銅版画家の山本容子さんの展覧会が、京丹後市の『森の中の家 安野光雅館』で開催されている。深い森の中、光のきれいな美術館は、『プラテーロとわたし』の世界観そのもの。オープニングイベント『プラテーロとわたし』のコンサートの様子を取材した。
美術館「森の中の家 安野光雅館」
この森を歩いていたら、プラテーロに出会えるかもしれないわね!
「このミュージアム、木の壁や床に囲まれて、プラテーロが幸せそうに見えるわ(笑)」
『プロテーロとわたし』
ヒメネスの傑作詩集。テデスコが詩に捧げた音楽にもインスパイアされて山本さんが銅版画を制作。詩の世界が豊かに広がる。(理論社)
「詩と音楽と絵が三位一体となって」(山本)
ここは『和久傳ノ森』。京都・京丹後市の一画に、およそ3万本の樹木が生い茂る広大な森がある。中には美術館や食品工房、レストランなどが点在する、美しい場所だ。
その美術館『森の中の家 安野光雅館』では9月4日まで『山本容子銅版画展』が開催されている。6月某日、オープニングイベントとして『プラテーロとわたし』のコンサートが開かれた。
「ちょっと説明するとね、今から約100年前、スペインのヒメネスという詩人が若いころに都会で心を病んでしまって、故郷の村に戻るわけ。彼は毎日、ロバのプラテーロにまたがって散歩して〝今日は寒いね〟とか、自分に問いかけるようにロバに話しかけながら、少しずつ回復していく。そのときのことをつづった138篇の散文詩が『プラテーロとわたし』なんです。その後テデスコという作曲家がその中の28篇に、ギターと朗読のための曲をつけたの。
で、数年前にメゾソプラノ歌手の波多野睦美さんが詩を翻訳して朗読し、ギターの大萩康司さんが演奏して、そこに私も絵を描いて。ですから『プラテーロとわたし』は詩と音楽と絵が三位一体。見て、聞いてくださるかたはいつのまにか、ヒメネスのように自身と対話している。だから日本各地で、いろんな形式でこの展示はしていますけれど、リピーターがすごく多いんです。何度でも、自分を見つけにきてくださるのね」
京丹後市は、京都の端っこ。遠方ではあるけれど、日本各地からファンが駆けつけている。
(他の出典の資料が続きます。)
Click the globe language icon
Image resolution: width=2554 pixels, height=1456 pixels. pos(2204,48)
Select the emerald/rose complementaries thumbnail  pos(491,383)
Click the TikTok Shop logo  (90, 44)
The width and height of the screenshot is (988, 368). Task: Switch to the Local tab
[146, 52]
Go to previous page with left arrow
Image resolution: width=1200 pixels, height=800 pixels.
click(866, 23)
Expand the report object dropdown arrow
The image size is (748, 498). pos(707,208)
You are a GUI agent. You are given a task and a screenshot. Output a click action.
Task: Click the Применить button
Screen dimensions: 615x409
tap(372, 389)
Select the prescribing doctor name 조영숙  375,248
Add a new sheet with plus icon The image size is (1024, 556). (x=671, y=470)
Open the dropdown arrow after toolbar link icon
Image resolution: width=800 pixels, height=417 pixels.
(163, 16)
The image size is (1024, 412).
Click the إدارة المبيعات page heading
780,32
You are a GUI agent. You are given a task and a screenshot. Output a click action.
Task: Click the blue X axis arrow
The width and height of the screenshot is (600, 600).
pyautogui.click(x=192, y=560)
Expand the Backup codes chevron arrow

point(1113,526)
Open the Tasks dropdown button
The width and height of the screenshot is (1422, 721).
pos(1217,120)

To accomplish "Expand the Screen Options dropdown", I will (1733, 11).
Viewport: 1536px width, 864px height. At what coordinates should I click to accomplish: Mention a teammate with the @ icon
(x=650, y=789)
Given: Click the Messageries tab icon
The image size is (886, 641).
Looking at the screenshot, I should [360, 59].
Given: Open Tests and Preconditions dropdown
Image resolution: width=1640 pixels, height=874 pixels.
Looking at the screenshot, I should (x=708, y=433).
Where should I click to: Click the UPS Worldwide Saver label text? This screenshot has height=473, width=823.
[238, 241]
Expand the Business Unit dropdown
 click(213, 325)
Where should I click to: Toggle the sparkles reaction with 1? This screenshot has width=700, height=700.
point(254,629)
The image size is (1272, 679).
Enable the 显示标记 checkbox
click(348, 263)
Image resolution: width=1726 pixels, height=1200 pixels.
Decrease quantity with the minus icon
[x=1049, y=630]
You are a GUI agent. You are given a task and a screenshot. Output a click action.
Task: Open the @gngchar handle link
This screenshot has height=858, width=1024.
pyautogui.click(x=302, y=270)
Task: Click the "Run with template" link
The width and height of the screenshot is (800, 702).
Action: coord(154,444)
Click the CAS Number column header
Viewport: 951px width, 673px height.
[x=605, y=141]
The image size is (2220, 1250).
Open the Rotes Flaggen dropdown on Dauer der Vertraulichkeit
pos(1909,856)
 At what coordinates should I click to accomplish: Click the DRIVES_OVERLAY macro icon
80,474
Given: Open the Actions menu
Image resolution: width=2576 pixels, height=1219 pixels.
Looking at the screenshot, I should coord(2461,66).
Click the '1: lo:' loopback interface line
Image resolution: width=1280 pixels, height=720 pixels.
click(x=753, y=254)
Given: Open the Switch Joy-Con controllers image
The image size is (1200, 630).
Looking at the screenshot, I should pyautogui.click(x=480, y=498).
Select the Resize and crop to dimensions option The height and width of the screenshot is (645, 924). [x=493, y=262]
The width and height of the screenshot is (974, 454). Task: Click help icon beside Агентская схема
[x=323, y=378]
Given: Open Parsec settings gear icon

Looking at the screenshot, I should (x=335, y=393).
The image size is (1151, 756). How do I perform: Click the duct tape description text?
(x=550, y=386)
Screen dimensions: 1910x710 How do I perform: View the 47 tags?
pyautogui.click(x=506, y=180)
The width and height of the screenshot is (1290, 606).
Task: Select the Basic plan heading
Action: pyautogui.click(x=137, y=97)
「確かに遠いけど、それも価値だと思うんです。近くで便利なものを楽しむのもいいけれど、時間をかけて覚悟をもって移動する、その道程が旅の醍醐味でしょ? それにここは、食べ物もおいしいし(笑)」
そろそろ開演時間。石のアプローチをたどり、黒い杉板に包まれた美術館に一歩足を踏み入れると、そこには一転、光あふれる空間が広がる。
「さっきリハーサルを聴いてみたら、ここはすごく音の響きがいいんです。使っている木材が堅くて、吹き抜けのホールも大きすぎず小さすぎず、そのおかげらしいの」
観客を魅了して、コンサートは無事終了。拍手はいつまでも続いた。
作曲家テデスコが『プラテーロとわたし』につけた朗読用の音楽には、すべての言葉に音階がつけられている。波多野睦美さんの朗読は音楽のように静かに流れ、詩の一句一句がしみ込んでくる。そしてギター曲は風やせせらぎの音などの情景描写も含め、弾き手にとってはかなりの難曲。大萩康司さんの弾く音楽は、観客を一気にスペインの海沿いの村に連れていってくれた。
展覧会情報
『特別展 山本容子銅版画展 詩画集 プラテーロとわたし』
森の中の家 安野光雅館
~9/4
9:30~17:00(最終入場は16:30)
休館日:火曜(祝祭日の場合は翌日休館)
観覧料/当日一般¥1,000
Information
和久傳ノ森
京都の料亭『和久傳』が京丹後市に作った施設。9000坪の敷地内には56種30000本の樹木が勢いよく育つ。美術館『森の中の家 安野光雅館』、レストラン『工房レストラン wakuden MORI』のほかに、防塵設備の整った食品工房、農業倉庫、米蔵や果樹園、山椒や桑の畑も。長い石段を上る見晴らしの丘からは、京丹後ののどかな風景が見渡せる。
DATA
京都府京丹後市久美浜町谷764
☎0772・84・9901
※鉄道利用の場合、京都丹後鉄道久美浜駅、峰山駅から丹海バス久美浜線「谷工業団地前」下車、徒歩5分。タクシーの場合は、京都丹後鉄道久美浜駅から約15分、JR豊岡駅から約35分。